BAB 30 - Good Moment
Malem mingguan sama Kenneth & Caramel lagi😁😁😁
Terima kasih yang udah buat cover ini. Hehe jadi nanti yang udah kirim bakal aku pakai selama satu minggu bergantian yaa 😉😉😉
Jangan lupa follow ig : @indahmuladiatin
Happy reading guys! hope you like this chapter 😘😘😘
🍬🍬🍬
Selama Bara dirawat di rumah sakit, Caramel rutin datang setelah pulang sekolah. Biasanya kalau tidak dengan kedua abangnya, dia akan datang dengan Bella. Sohib yang setia meskipun sering jadi obat nyamuk pasif. Karena beberapa tulang rusuk Bara patah, jadi cowok itu dirawat lebih dari satu minggu.

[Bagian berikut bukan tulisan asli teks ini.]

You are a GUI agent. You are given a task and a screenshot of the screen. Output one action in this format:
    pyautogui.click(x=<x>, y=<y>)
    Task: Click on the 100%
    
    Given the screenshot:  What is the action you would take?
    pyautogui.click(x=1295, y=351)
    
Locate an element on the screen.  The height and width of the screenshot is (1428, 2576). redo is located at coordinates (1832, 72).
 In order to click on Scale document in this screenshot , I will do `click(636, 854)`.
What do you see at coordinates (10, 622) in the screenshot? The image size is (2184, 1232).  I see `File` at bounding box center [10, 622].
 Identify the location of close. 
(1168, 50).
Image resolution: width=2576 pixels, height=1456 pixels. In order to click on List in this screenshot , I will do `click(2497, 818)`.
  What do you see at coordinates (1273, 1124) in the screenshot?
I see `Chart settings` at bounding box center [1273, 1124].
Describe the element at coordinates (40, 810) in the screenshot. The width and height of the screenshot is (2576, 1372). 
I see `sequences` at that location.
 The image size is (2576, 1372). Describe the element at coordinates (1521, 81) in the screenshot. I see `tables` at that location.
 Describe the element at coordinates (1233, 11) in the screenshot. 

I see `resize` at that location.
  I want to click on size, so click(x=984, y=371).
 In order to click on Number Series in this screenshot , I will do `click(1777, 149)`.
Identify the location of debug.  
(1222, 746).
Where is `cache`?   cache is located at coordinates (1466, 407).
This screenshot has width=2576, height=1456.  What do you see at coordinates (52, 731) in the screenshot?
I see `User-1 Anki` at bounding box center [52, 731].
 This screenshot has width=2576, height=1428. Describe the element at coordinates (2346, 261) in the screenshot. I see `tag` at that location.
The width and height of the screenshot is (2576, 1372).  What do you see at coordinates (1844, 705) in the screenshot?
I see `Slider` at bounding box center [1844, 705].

Pagi ini hari minggu, hari yang sangat cerah. Dengan polusi udara yang masih tebal seperti biasa. Ya, kapan Kota Jakarta bebas dari polusi. Dulu mungkin, kalau sekarang, jangan harap. Kalau ingin tempat yang bebas dari polusi, pindah saja ke pulau-pulau yang belum dijamah oleh manusia-manusia serakah.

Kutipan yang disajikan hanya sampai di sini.